# About this exercise:
Where the word "header" shows up in the entries below, please copy the whole line.

# Stored data:
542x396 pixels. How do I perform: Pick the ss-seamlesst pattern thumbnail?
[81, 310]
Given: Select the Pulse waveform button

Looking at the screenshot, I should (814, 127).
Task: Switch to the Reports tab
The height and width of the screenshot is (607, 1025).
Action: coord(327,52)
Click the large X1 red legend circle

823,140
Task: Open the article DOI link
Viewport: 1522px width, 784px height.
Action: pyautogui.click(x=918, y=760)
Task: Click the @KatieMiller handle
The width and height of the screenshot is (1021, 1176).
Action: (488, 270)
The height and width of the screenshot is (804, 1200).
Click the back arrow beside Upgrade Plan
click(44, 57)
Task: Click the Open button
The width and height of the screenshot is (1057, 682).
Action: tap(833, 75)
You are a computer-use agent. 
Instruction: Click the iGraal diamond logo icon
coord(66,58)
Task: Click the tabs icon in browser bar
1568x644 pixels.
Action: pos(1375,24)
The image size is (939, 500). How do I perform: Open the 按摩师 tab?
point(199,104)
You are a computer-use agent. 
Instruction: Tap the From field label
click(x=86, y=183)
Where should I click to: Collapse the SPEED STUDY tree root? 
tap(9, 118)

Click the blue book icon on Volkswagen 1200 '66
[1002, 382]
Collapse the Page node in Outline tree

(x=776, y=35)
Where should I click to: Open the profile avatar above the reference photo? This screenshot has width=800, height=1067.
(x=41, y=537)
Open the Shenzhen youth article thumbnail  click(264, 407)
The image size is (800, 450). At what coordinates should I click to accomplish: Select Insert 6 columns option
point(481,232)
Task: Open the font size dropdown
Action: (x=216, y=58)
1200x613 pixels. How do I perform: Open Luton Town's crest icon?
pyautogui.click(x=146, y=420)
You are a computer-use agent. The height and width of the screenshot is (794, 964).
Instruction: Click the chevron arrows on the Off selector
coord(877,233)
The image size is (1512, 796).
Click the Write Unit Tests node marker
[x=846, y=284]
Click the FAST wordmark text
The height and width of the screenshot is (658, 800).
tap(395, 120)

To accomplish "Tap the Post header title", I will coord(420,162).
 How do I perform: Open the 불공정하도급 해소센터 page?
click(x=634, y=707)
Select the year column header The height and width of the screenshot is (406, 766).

# Worked solution:
To accomplish "Tap the Post header title", I will coord(420,162).
Select the year column header The height and width of the screenshot is (406, 766).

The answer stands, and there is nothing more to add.